# EXERCISE BRIEF:
Your task is to copy the stretch of lines in the records below that begins with the line containing "Task: Select the" and ends with the line containing "Click the bold", exactly as written, with nothing added.

Records from a data source:
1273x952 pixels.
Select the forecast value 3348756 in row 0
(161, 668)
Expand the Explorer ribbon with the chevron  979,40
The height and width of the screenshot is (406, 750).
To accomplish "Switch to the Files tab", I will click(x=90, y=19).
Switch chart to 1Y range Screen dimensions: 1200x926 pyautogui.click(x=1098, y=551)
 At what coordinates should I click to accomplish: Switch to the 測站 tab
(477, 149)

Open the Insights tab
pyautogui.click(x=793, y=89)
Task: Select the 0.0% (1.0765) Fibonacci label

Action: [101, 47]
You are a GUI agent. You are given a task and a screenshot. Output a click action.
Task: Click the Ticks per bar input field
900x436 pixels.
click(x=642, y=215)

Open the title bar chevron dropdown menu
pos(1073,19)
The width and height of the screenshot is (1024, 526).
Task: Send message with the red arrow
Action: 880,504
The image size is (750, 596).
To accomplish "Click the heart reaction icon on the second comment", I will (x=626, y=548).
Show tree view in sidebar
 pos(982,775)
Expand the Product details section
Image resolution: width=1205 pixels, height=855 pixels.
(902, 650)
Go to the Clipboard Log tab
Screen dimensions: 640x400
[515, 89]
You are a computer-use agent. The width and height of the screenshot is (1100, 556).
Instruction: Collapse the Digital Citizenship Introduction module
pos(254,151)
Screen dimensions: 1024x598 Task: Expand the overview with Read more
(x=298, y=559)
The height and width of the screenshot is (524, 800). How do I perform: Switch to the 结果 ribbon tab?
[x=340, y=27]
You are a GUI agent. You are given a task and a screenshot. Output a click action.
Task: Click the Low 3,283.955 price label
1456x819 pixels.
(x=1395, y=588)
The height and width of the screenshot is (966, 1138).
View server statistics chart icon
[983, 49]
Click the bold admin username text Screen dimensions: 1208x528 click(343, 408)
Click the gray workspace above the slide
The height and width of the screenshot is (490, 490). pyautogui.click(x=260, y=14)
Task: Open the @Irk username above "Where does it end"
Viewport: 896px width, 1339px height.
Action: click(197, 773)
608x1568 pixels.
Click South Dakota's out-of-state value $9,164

# TASK OUTPUT:
Task: Select the 0.0% (1.0765) Fibonacci label

Action: [101, 47]
You are a GUI agent. You are given a task and a screenshot. Output a click action.
Task: Click the Ticks per bar input field
900x436 pixels.
click(x=642, y=215)

Open the title bar chevron dropdown menu
pos(1073,19)
The width and height of the screenshot is (1024, 526).
Task: Send message with the red arrow
Action: 880,504
The image size is (750, 596).
To accomplish "Click the heart reaction icon on the second comment", I will (x=626, y=548).
Show tree view in sidebar
 pos(982,775)
Expand the Product details section
Image resolution: width=1205 pixels, height=855 pixels.
(902, 650)
Go to the Clipboard Log tab
Screen dimensions: 640x400
[515, 89]
You are a computer-use agent. The width and height of the screenshot is (1100, 556).
Instruction: Collapse the Digital Citizenship Introduction module
pos(254,151)
Screen dimensions: 1024x598 Task: Expand the overview with Read more
(x=298, y=559)
The height and width of the screenshot is (524, 800). How do I perform: Switch to the 结果 ribbon tab?
[x=340, y=27]
You are a GUI agent. You are given a task and a screenshot. Output a click action.
Task: Click the Low 3,283.955 price label
1456x819 pixels.
(x=1395, y=588)
The height and width of the screenshot is (966, 1138).
View server statistics chart icon
[983, 49]
Click the bold admin username text Screen dimensions: 1208x528 click(343, 408)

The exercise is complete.